Visitors experience the interactive digital installations at the show teamLab: Living Digital Forest and Future Park in Beijing.[Photos Provided to China Daily]

Tokyo-based group that brings engineers and artists together for global projects makes China debut with interactive exhibition. Lin Qi reports.

It is one of the largest interdisciplinary art collectives in the world. Since it was founded by Toshiyuki Inoko in Tokyo in 2001, teamLab has gathered some 400 professionals from various fields, including artists, engineers, animators, architects and mathematicians.

Calling themselves "ultra-technologists", they have created installations of light and sound, mixing art and technology that have enthralled the audiences.

The collective works in groups on different projects around the world.

Their digital installations are now shown at exhibitions in seven cities of different countries, including the China debut exhibition, teamLab: Living Digital Forest and Future Park, at Pace Gallery's space in Beijing.

One is Flower Forest: Lost, Immersed and Reborn, which is taking up the bulk of Pace Beijing's space of 1,500 square meters. The gallery has been associated with them since 2014.

In this work, a computer program renders real-time images of thousands of flowers in the four seasons - blossoming and withering. They are projected on the floor, the walls and panels of mirrors to create a dynamic garden, with the audience actually inside it rather than looking at it from outside.

The work is interactive: When people touch the flowers or "step" on them, the petals fall and fade away.

Another work, also created by them earlier this year, is displayed in a separate room in the Beijing gallery.

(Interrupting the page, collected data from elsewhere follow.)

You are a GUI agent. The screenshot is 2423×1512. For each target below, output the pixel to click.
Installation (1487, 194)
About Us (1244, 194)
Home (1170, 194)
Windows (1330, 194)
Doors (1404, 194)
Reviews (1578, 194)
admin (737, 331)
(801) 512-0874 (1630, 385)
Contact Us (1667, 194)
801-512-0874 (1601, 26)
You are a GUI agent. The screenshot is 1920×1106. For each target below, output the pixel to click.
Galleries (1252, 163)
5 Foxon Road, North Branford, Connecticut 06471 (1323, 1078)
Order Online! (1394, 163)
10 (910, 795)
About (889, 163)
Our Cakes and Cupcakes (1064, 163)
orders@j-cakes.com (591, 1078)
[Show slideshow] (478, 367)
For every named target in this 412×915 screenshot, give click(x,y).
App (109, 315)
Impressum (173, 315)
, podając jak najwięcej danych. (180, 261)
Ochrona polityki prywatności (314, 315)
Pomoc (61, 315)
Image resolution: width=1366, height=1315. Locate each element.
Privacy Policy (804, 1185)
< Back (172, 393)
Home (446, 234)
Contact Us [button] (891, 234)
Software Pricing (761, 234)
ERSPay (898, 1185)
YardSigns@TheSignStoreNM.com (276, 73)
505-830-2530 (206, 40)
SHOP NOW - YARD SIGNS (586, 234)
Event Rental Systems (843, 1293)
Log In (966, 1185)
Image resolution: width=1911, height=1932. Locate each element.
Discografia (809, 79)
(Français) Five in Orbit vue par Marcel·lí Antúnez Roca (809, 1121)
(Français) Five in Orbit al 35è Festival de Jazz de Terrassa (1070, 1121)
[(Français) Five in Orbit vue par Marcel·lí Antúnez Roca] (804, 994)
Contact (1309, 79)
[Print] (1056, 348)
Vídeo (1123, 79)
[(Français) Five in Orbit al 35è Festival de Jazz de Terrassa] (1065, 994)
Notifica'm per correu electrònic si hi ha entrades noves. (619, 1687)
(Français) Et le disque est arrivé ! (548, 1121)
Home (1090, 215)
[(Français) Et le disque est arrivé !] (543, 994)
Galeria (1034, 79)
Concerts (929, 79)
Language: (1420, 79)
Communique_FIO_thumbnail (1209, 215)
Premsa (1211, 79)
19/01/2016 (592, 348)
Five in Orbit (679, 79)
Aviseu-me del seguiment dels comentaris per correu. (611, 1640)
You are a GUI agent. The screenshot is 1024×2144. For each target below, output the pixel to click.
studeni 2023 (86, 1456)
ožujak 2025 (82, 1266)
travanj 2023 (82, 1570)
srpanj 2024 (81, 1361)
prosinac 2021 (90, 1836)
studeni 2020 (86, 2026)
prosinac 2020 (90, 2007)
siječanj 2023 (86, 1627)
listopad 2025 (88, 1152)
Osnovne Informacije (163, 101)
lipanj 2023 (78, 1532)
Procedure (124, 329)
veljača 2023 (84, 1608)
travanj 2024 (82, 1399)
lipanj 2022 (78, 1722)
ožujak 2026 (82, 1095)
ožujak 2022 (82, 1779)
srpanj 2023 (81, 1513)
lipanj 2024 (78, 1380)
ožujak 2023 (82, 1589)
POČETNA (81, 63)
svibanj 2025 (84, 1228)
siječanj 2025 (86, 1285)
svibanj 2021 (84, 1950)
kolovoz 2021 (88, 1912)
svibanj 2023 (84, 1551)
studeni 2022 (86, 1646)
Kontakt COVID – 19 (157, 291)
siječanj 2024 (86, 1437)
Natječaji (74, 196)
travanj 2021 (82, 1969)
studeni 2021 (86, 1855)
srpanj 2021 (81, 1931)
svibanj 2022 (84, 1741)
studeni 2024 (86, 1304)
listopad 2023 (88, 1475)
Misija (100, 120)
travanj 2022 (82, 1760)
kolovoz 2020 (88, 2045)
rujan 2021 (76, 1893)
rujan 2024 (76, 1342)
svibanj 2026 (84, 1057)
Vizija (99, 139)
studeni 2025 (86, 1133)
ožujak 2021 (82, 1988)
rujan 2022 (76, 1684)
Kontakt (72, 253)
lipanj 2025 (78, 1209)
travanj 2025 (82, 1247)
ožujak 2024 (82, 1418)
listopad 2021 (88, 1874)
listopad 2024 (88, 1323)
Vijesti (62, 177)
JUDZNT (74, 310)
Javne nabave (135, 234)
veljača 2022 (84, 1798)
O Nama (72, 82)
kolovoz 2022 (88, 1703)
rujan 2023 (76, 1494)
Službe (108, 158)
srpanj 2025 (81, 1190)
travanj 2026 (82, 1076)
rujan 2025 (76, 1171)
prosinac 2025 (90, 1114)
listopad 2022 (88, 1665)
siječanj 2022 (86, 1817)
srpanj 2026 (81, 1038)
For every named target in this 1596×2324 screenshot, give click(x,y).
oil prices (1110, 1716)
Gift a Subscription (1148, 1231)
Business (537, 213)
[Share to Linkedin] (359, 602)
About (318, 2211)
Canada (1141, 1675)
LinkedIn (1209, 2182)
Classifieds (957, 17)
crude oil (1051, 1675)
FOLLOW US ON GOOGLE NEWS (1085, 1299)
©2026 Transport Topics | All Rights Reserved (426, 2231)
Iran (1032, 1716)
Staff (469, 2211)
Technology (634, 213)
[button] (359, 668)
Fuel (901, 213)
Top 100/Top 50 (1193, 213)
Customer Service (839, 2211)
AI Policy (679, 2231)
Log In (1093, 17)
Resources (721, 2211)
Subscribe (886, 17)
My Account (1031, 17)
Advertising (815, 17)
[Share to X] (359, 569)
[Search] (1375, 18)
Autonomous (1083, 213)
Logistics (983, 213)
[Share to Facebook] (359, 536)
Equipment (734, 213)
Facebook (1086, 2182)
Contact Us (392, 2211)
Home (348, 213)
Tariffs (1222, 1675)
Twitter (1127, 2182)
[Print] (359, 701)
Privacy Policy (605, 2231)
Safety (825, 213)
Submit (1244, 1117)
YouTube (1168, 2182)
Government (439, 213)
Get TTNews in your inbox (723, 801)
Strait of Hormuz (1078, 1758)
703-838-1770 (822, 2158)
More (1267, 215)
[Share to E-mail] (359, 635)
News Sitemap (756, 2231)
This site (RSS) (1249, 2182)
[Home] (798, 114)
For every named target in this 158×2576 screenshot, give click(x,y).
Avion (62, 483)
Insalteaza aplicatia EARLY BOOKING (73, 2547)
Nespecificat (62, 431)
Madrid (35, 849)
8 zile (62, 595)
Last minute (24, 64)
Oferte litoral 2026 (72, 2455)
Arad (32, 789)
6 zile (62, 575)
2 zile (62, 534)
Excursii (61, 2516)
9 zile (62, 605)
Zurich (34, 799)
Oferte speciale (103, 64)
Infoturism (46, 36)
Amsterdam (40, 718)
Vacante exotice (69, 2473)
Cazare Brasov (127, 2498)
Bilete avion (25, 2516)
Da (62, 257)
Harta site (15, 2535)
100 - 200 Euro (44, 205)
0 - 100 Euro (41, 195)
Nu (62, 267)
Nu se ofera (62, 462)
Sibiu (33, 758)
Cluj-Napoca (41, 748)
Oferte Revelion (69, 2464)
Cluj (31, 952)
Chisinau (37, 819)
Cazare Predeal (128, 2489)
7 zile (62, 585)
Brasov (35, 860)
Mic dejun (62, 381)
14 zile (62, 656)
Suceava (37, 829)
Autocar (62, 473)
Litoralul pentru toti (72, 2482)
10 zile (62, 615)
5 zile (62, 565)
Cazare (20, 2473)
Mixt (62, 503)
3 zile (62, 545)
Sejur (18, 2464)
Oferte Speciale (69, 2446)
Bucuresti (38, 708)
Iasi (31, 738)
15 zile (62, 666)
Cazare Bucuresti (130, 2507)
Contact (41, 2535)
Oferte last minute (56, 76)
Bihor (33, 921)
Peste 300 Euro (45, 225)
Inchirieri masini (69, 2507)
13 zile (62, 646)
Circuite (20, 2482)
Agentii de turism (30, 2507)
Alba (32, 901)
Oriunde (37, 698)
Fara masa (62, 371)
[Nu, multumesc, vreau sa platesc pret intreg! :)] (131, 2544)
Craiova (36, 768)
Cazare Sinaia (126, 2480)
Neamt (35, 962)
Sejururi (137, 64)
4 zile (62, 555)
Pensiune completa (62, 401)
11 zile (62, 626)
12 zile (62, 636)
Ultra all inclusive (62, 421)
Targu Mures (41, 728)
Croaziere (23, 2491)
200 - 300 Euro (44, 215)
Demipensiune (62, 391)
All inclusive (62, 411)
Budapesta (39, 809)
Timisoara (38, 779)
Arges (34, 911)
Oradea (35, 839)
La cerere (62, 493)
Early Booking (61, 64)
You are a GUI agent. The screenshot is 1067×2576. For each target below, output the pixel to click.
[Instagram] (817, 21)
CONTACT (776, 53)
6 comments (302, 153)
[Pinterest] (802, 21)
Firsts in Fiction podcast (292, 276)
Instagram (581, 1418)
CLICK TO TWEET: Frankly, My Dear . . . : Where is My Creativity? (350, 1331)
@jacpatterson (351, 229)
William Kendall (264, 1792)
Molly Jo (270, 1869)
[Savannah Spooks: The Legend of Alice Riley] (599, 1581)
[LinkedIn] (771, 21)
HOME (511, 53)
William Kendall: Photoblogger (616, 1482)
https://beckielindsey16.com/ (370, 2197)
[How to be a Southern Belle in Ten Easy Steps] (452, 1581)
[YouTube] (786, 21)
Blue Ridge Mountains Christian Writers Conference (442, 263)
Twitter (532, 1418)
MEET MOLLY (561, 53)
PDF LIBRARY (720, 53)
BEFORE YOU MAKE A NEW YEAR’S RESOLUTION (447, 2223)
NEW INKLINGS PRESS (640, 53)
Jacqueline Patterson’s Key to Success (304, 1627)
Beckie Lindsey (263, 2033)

Computer-generated images on LED screens surround viewers from all sides, narrating the adventure of eight crows that chase each other, scatter and finally turn into flowers. The music for this work, by Hideaki Takahashi, adds dramatic tension and grandeur to it.

"People have to utilize their bodies and open up their senses to experience the environment of the exhibition. The lives of a flower, a leaf and a crow look splendid but also slightly sad," says Fu Lang, a visitor and a Beijing resident.

"Diverse presentations of the process from glamorous living to a sorrowful death make the installations interesting."

Inoko, who studied science at the University of Tokyo, says the exhibition aims to make the audience feel that time and space have disappeared, by absorbing people into the environment.

He says people have been empowered by advanced technology, and they try to "draw a clear line between them and the world". Such work tends to blur the boundary.

"I hope people can understand that the world is not all about the information they get from media such as TV programs and social networking services. I hope people can feel the world with their minds and bodies," says the 40-year-old artist.